[Information provided Boundary: Start]

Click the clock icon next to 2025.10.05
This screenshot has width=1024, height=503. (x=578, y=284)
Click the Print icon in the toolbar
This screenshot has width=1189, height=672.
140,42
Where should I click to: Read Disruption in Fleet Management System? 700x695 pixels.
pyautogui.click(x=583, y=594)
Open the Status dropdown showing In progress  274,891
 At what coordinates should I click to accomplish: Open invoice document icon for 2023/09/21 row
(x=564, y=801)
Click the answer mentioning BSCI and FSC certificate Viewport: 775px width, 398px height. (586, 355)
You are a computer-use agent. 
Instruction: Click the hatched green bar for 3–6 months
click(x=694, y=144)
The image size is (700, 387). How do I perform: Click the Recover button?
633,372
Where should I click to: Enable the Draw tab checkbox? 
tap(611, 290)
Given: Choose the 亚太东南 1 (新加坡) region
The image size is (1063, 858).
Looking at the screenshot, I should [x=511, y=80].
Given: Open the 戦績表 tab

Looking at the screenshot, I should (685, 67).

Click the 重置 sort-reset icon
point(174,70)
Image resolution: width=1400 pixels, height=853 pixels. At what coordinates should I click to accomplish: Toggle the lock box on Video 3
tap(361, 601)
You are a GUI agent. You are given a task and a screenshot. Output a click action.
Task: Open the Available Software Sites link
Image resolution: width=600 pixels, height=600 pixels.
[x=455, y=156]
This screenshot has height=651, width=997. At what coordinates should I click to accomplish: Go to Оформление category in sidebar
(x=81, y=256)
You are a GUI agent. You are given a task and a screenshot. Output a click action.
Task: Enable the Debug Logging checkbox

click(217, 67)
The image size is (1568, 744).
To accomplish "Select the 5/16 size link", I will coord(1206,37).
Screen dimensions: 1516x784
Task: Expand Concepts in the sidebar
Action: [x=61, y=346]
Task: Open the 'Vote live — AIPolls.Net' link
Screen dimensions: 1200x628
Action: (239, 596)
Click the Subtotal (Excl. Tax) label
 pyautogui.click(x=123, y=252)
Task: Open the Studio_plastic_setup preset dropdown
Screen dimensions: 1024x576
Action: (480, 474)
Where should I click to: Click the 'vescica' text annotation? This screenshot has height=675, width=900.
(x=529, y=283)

[Information provided Boundary: End]

▶ _Task_
Up to and including the line that contains "Given: Choose the 亚太东南 1 (新加坡) region", output the records above exactly, beginning with their first line.

▶ _Solution_
Click the clock icon next to 2025.10.05
This screenshot has width=1024, height=503. (x=578, y=284)
Click the Print icon in the toolbar
This screenshot has width=1189, height=672.
140,42
Where should I click to: Read Disruption in Fleet Management System? 700x695 pixels.
pyautogui.click(x=583, y=594)
Open the Status dropdown showing In progress  274,891
 At what coordinates should I click to accomplish: Open invoice document icon for 2023/09/21 row
(x=564, y=801)
Click the answer mentioning BSCI and FSC certificate Viewport: 775px width, 398px height. (586, 355)
You are a computer-use agent. 
Instruction: Click the hatched green bar for 3–6 months
click(x=694, y=144)
The image size is (700, 387). How do I perform: Click the Recover button?
633,372
Where should I click to: Enable the Draw tab checkbox? 
tap(611, 290)
Given: Choose the 亚太东南 1 (新加坡) region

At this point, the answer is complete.